Cordelia ,'The Cautionary Tale of Numero Cinco'
Literary Buffistas 3: Don't Parse the Blurb, Dear.
There's more to life than watching Buffy the Vampire Slayer! No. Really, there is! Honestly! Here's a place for Buffistas to come and discuss what it is they're reading, their favorite authors and poets. "Geez. Crack a book sometime."
I think we may have read part of it in high school, but I don't think I've read it all.
This all started with having to admit I hadn't read Don Quixote.
I have only read parts of it, which is something I have to say about a lot of classics thanks to a couple classes from high school and college that only required us to read parts of certain classics.
I read parts of Don Quixote for a Spanish class, but I'm so bad with foreign languages I really couldn't appreciate it as literature.
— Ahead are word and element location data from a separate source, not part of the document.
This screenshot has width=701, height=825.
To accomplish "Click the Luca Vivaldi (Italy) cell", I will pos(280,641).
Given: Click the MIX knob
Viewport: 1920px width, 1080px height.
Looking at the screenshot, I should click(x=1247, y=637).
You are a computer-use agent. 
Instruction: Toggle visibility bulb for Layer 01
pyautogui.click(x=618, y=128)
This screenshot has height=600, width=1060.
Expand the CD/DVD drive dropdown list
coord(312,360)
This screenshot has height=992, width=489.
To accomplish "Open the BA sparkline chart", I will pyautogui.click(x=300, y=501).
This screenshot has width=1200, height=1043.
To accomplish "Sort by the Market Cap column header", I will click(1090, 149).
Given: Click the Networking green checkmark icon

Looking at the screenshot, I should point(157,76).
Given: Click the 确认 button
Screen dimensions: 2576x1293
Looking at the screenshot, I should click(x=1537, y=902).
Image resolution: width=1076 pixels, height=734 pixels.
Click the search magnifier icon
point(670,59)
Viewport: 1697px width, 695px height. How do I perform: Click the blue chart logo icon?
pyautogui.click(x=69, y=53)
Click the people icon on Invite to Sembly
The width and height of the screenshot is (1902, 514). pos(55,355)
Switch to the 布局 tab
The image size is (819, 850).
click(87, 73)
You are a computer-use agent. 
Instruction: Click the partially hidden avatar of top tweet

Considering I only took the two standard Freshman English classes in college, one of which was "Poetry/Drama" (that chose not to do drama), and the other was "Short Story/Novel" (that chose not to do novels), it's a wonder I've read anything.
I was supposed to have read Don Quixote for a grad class. I read enough to write a beautiful and cogent paper on it. But it was PAINFUL to get through. It was the equivalent of watch from the hall for me because the "comedy" portions were all cruel and tragic to Don Quixote himself.
I did like the bit about him going mad from too many romances, though. This is the result of reading too much Sir Gawain!
Yeah, I read only bits of Don Quixote for a college class, and skimmed the rest. I wrote a decent paper on it, too, that was about 99% pure bullshitting.
I wrote a decent paper on it, too, that was about 99% pure bullshitting.
I did the same thing with Finnegan's Wake.
Bullshitting is an important life skill.
I had the sheer luck to have been asked about two formative events in Philip Pirrip's life, so despite having read only the first nine or so chapters of Great Expectations I was able to write an essay which contributed to me getting an A on the English Lit O' Level. But the panic I had going into that exam knowing how crappily I was prepared has been the fodder of just about every academic anxiety dream I've had since then.